Everyone got a personal exemption for each child. But day care costs were a major factor keeping women from achieving equal footings in job markets. A child care tax credit would correct for that. But if we are subsidizing child care, what about expenses for caring for an elderly household member? Keep them at home and you have less public expense than if put into a nursing home at the expense of Medicaid. So add a credit for that.

In all of these, there always was the problem that allowing the deductibility of some expense only benefited those who “itemized” their deductions. Yet in the interest of simplicity, there always had been an option of taking a “standard deduction.” At times this was a lump sum, $4,000 in 1914, and at times a flat fraction of income, often 10 percent. But as more and more possible deductions were added, it seemed unfair that only those with high mortgage interest or high state and local taxes should be in a position to benefit from something new.

It costs everyone something to move from one place to another, usually to get a job. Yet those doing so often were not in a position to benefit from itemizing. The response is to create a second category of deductions, dubbed “adjustments to income” that could be taken even if taking the standard deduction.
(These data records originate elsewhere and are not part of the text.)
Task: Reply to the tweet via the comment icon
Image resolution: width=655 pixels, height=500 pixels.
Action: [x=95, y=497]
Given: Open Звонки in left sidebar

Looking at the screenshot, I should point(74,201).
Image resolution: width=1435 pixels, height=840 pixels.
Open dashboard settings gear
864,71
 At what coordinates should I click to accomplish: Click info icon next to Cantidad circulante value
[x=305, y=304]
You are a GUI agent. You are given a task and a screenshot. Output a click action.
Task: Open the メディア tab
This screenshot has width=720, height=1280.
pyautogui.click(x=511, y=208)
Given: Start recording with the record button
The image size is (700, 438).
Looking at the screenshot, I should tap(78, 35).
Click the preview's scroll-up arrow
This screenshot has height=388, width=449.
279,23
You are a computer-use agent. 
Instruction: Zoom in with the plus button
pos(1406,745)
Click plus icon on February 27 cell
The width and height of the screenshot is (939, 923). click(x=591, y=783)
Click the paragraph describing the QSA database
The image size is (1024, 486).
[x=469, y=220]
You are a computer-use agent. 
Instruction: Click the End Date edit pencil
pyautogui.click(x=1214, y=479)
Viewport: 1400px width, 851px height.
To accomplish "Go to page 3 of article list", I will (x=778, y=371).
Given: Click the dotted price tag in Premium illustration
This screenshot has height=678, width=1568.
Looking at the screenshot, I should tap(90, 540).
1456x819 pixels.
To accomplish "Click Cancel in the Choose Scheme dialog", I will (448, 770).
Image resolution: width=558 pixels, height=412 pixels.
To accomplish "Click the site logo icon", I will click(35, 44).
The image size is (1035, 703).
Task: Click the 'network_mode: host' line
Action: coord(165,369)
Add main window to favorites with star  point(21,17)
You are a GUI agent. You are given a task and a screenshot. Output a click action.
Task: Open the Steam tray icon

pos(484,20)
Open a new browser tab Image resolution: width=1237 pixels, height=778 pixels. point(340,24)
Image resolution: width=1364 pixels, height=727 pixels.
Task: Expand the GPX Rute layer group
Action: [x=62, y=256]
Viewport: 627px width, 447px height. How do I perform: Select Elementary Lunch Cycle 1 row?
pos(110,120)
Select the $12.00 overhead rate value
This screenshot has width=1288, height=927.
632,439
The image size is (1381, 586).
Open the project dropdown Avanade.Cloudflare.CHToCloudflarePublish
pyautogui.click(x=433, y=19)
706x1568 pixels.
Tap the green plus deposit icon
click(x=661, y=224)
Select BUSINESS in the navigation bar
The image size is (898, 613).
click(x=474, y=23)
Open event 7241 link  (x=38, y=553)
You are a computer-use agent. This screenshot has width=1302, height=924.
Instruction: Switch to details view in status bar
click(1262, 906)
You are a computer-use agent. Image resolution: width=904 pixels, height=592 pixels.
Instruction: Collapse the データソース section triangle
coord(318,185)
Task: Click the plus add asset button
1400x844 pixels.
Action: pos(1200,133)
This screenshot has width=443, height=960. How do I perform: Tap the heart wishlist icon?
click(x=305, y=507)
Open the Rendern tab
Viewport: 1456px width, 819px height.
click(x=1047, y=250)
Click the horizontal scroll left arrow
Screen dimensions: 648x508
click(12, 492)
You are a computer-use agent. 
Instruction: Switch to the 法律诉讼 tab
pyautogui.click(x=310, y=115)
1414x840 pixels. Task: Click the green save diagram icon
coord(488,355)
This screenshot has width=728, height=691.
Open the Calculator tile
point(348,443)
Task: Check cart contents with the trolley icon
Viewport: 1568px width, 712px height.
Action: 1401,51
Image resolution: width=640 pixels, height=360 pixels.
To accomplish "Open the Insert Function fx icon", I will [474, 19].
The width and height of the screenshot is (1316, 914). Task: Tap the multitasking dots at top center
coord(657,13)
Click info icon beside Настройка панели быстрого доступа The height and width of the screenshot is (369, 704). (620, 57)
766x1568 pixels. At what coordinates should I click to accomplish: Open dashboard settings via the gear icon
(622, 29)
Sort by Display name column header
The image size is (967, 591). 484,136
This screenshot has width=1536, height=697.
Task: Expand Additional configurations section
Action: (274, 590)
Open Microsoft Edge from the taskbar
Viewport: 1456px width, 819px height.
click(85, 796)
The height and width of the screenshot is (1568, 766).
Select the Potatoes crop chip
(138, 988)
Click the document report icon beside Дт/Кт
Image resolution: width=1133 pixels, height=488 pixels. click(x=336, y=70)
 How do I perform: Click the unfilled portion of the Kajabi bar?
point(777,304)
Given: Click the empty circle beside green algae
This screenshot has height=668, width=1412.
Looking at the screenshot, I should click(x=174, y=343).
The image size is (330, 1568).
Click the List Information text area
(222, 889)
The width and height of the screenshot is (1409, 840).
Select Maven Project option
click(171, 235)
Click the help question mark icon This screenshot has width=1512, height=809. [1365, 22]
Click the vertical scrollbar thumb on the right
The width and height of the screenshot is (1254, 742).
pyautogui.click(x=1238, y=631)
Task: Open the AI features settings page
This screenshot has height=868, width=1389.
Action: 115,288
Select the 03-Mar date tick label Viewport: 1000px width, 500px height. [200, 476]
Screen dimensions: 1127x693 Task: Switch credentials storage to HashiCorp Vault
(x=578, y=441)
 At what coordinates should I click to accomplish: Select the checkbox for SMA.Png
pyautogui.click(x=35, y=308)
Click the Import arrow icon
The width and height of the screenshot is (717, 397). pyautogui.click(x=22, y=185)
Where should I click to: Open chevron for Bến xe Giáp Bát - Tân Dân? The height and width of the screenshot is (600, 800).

Each of these in its own way has some justification in terms of fairness. But each creates a special interest group for its preservation. Move to limit the mortgage deduction and the homebuilders and mortgage bankers associations will spend millions lobbying against you. Curb the child care credit and the day care operators’ association will rally the troops. Limit a deduction for teachers buying classroom supplies and the education associations will find someone else to endorse in the next primary.

It is the policy equivalent of death by a thousand cuts. Each provision, by itself, has an apparently cogent basis. But when one sums across hundreds of special treatments, the result is mind-boggling complexity and conflicting incentives.

Add in farm or small-business schedules and choices multiply. Is the sale of gravel to the county eligible for “percentage depletion”? Is a payment from the electric co-op for a power pole easement income or only an “adjustment to basis” that will up our taxes only 20 years from now?

Complexity leads some to call for a flat tax with no exemptions or deductions. That would be highly regressive. Adjust for that with a “prebate” and you have a Milton Friedman-esque “negative income tax” that would drive tea party folks rabid.

We need a return to the atmosphere of the 1960s when Republican Everett Dirksen could talk calmly to Democrat Hubert Humphrey and they, together with similar legislators of good will, could hash out a resolution that inflicted measured amounts of pain on myriad interest groups, but to the overall betterment of nearly everyone. Not likely to happen soon, but there’s always hope for the future.